(Stored records)
----

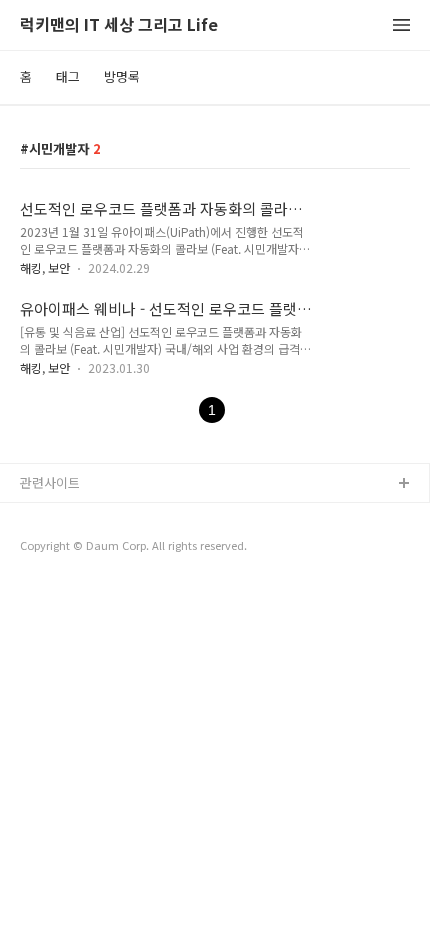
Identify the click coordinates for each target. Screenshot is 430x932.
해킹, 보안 (45, 267)
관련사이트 (50, 482)
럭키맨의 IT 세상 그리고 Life (119, 25)
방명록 (122, 76)
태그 (68, 76)
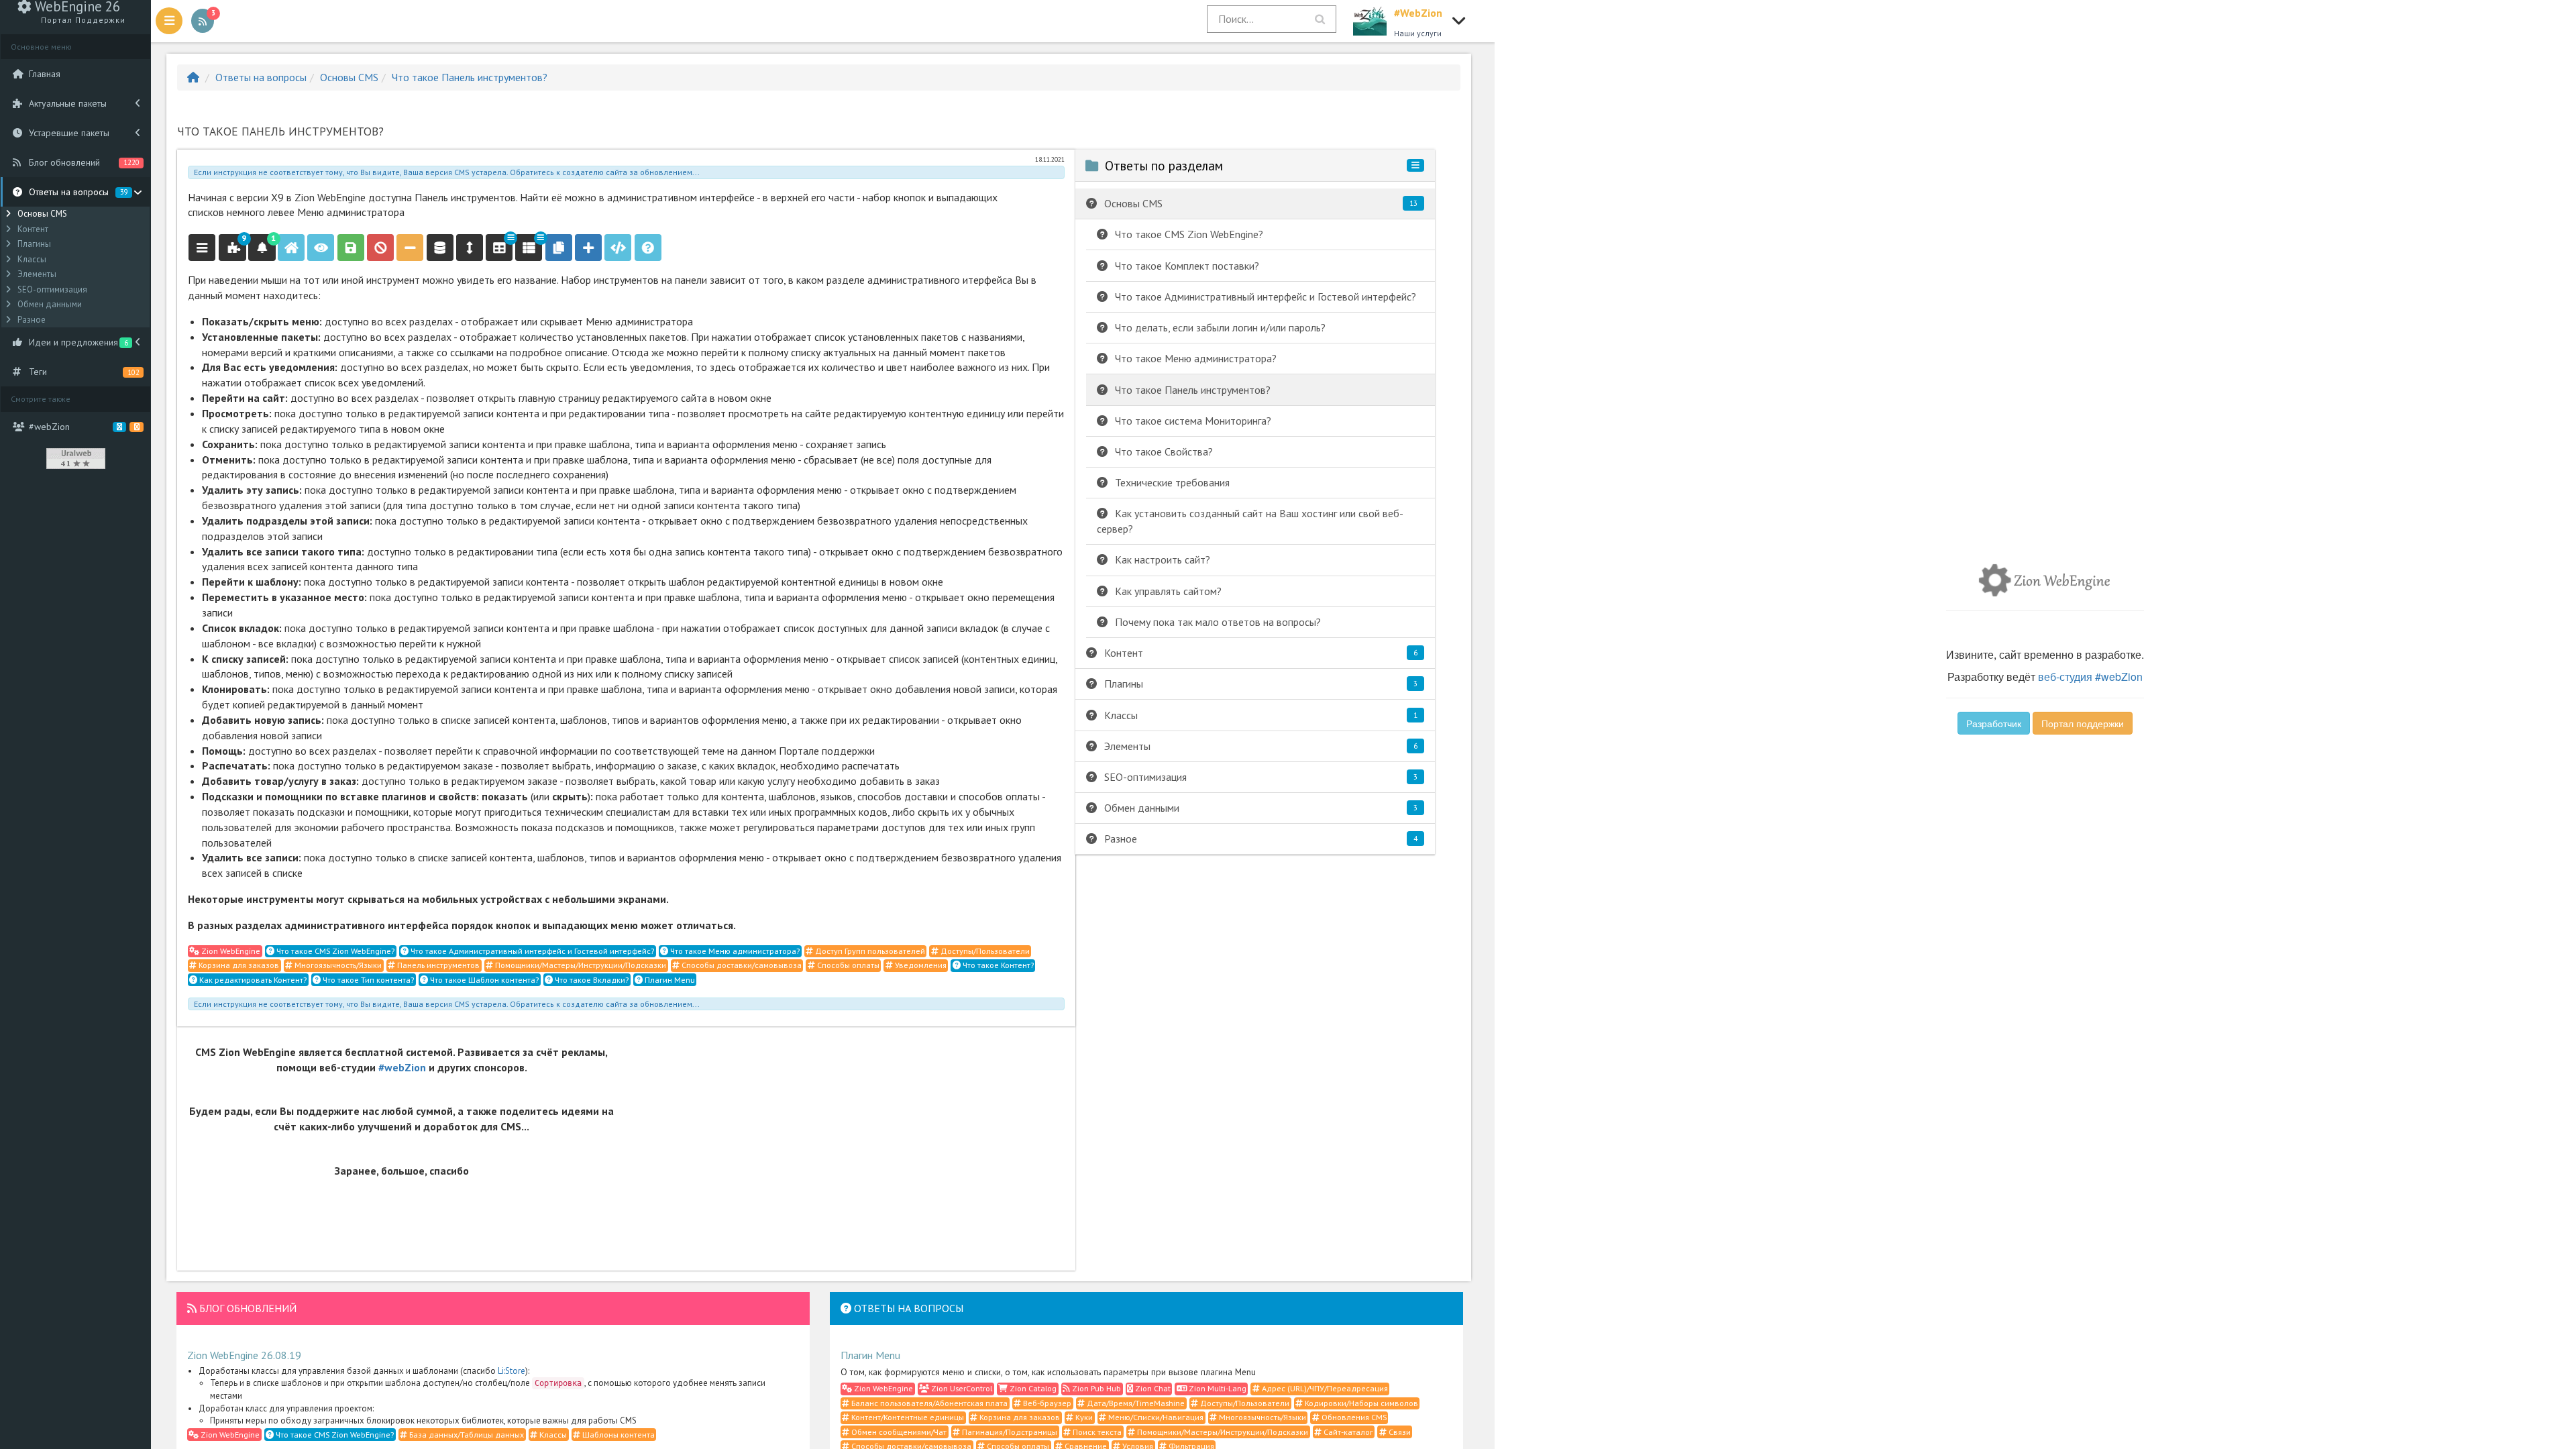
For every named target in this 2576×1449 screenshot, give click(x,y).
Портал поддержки (2082, 723)
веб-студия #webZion (2090, 676)
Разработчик (1993, 723)
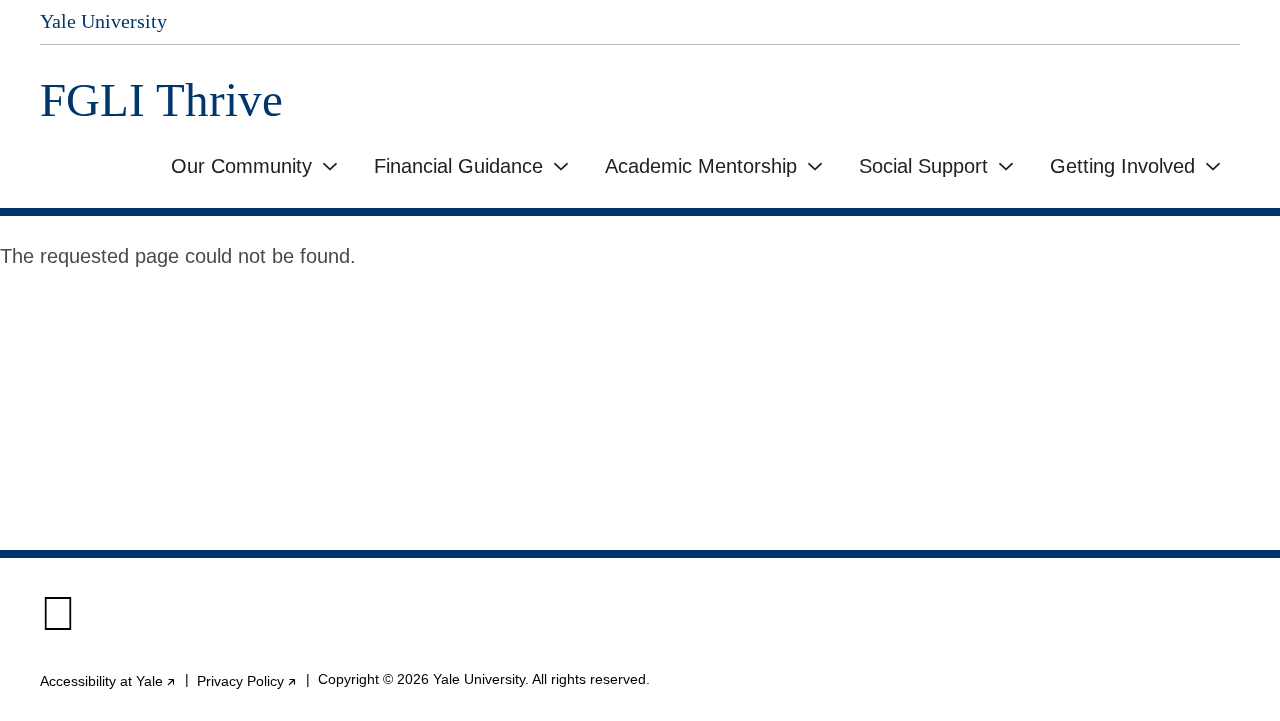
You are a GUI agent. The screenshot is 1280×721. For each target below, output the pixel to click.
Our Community (241, 166)
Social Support (923, 166)
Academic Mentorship (701, 166)
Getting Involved (1122, 166)
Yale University (103, 21)
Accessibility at (108, 681)
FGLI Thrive (161, 100)
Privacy (247, 681)
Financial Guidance (458, 166)
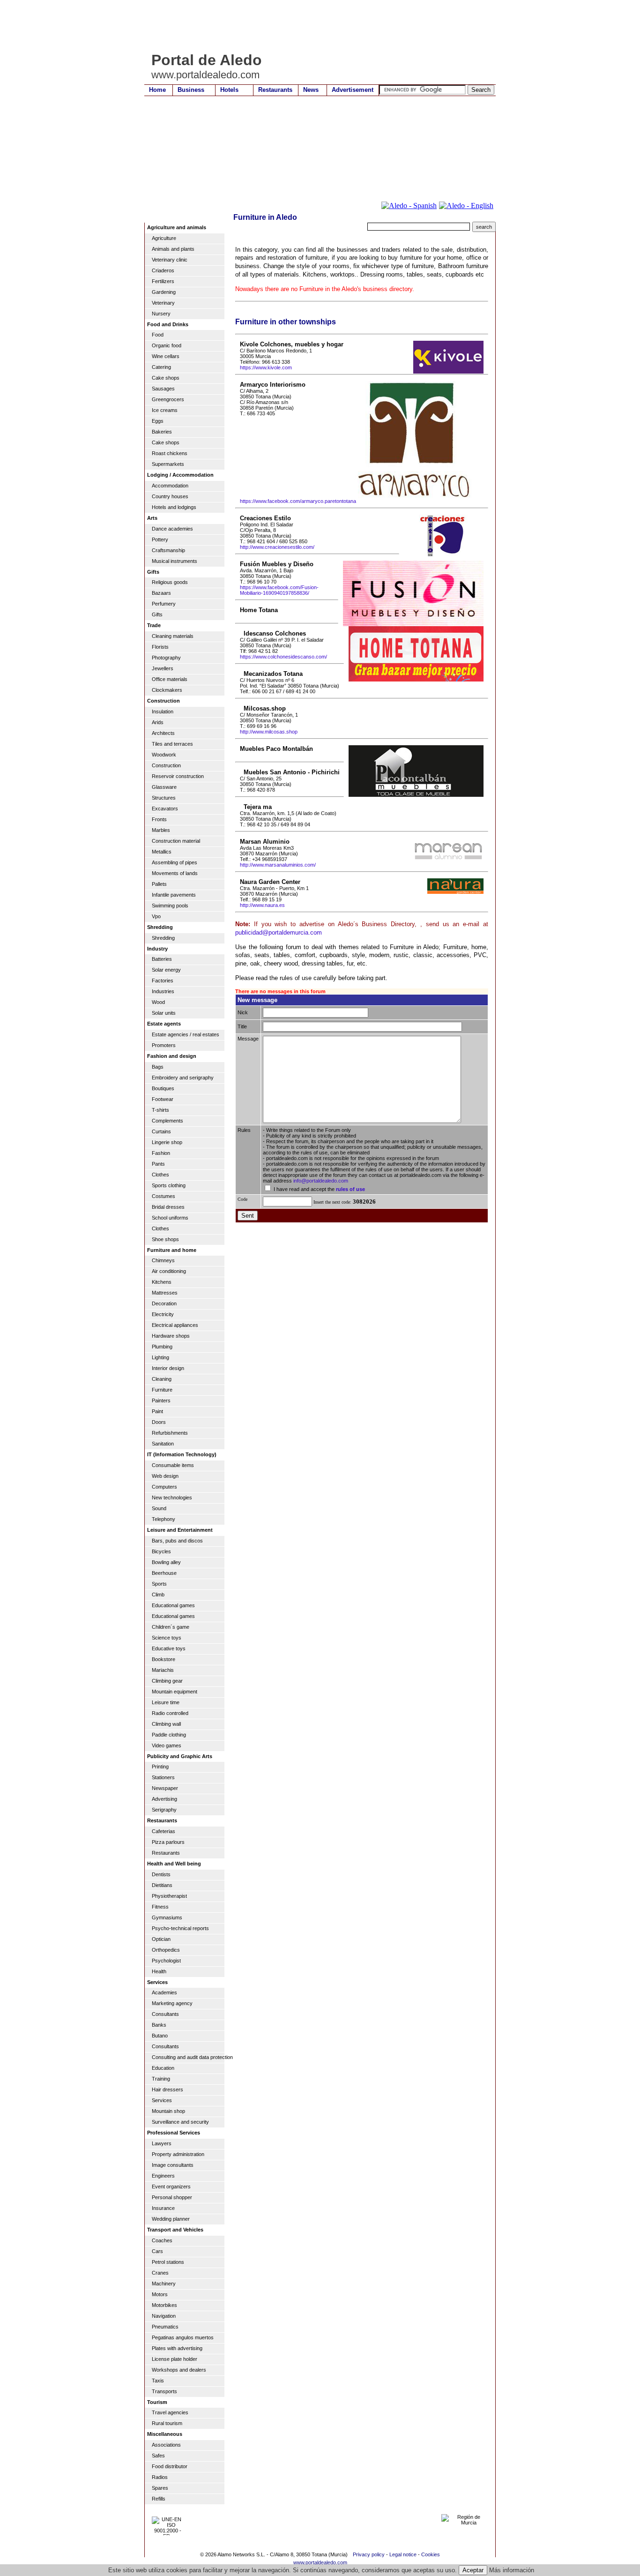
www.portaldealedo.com (320, 2562)
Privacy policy (369, 2554)
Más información (511, 2570)
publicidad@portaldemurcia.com (278, 932)
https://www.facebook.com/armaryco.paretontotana (298, 501)
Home (157, 89)
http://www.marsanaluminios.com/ (278, 865)
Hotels (229, 89)
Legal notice (403, 2554)
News (311, 89)
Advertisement (352, 89)
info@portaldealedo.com (320, 1180)
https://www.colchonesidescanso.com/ (283, 656)
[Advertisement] (314, 26)
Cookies (430, 2554)
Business (191, 89)
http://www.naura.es (262, 905)
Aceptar (473, 2570)
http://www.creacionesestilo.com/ (277, 547)
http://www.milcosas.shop (269, 731)
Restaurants (275, 89)
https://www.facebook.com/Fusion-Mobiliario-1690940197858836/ (279, 590)
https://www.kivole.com (266, 367)
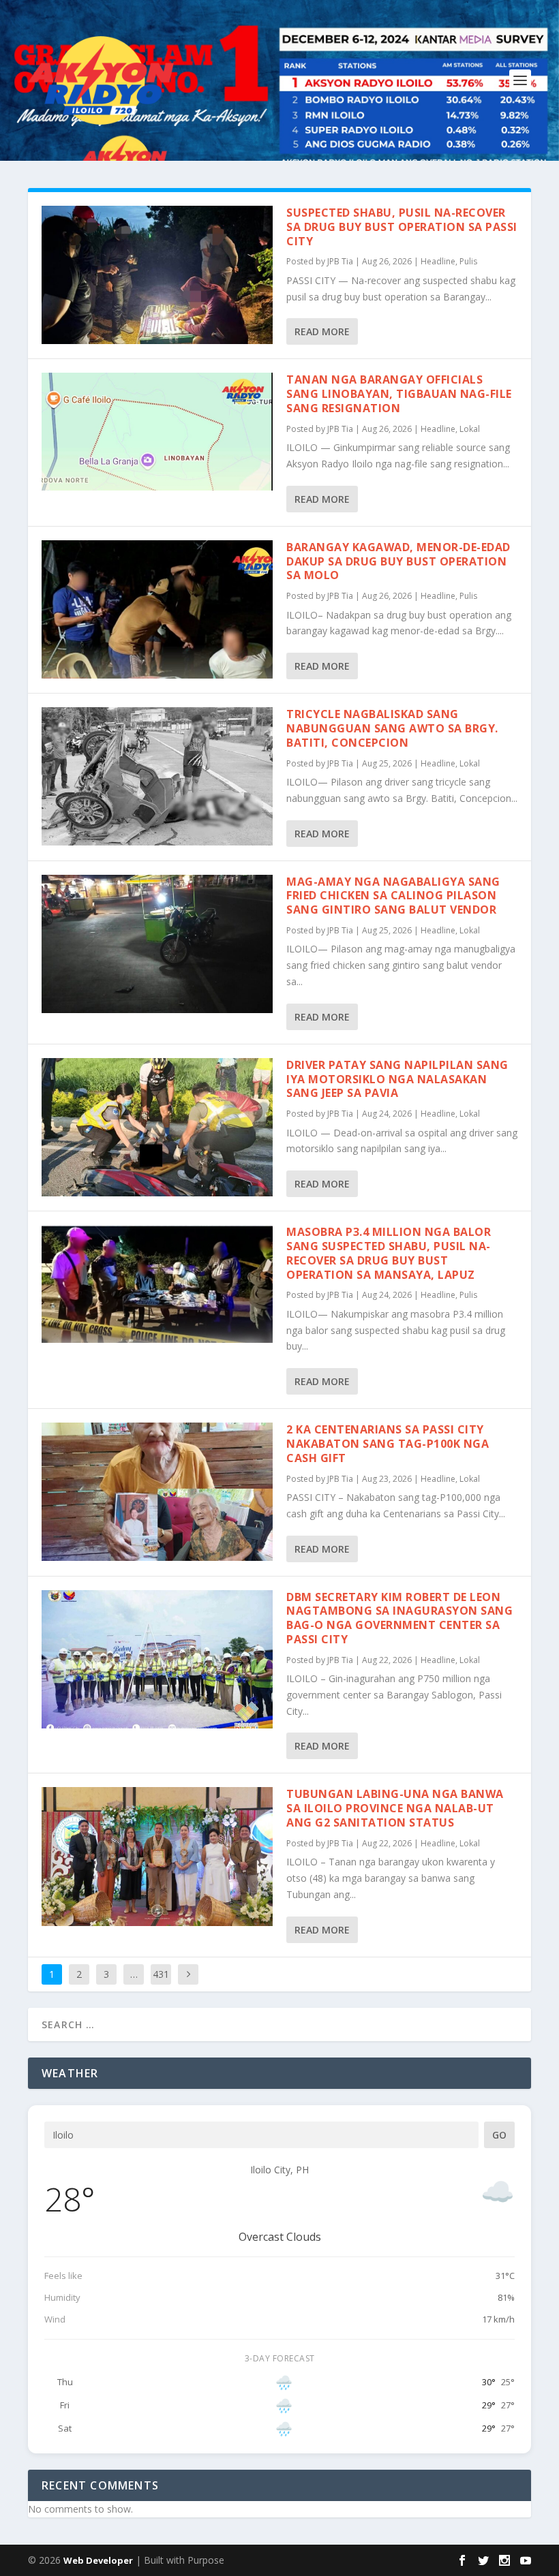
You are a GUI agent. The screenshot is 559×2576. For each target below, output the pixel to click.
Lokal (469, 429)
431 (161, 1974)
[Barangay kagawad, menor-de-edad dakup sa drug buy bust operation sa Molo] (157, 609)
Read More (322, 331)
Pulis (468, 261)
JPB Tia (340, 261)
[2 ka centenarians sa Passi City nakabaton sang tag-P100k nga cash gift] (157, 1492)
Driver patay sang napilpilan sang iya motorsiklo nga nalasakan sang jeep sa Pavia (397, 1079)
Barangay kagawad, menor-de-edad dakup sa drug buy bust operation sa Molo (398, 561)
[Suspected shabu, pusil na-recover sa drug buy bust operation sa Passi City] (157, 275)
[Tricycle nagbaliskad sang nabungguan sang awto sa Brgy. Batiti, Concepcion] (157, 776)
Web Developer (98, 2560)
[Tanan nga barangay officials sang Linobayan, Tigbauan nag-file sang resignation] (157, 432)
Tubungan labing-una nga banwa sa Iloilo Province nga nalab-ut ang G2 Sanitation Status (395, 1808)
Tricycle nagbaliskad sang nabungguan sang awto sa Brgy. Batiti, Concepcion (392, 728)
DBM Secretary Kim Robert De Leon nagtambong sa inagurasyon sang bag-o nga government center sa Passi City (399, 1618)
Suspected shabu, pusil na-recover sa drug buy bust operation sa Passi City (401, 227)
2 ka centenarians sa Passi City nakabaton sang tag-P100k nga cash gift (387, 1443)
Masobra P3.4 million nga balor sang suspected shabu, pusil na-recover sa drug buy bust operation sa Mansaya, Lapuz (388, 1253)
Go (499, 2134)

----

What the task requires » Go through the entries and copy every line that has "bust".

Response area »
[Barangay kagawad, menor-de-edad dakup sa drug buy bust operation sa Molo] (157, 609)
Barangay kagawad, menor-de-edad dakup sa drug buy bust operation sa Molo (398, 561)
[Suspected shabu, pusil na-recover sa drug buy bust operation sa Passi City] (157, 275)
Suspected shabu, pusil na-recover sa drug buy bust operation sa Passi City (401, 227)
Masobra P3.4 million nga balor sang suspected shabu, pusil na-recover sa drug buy bust operation sa Mansaya, Lapuz (388, 1253)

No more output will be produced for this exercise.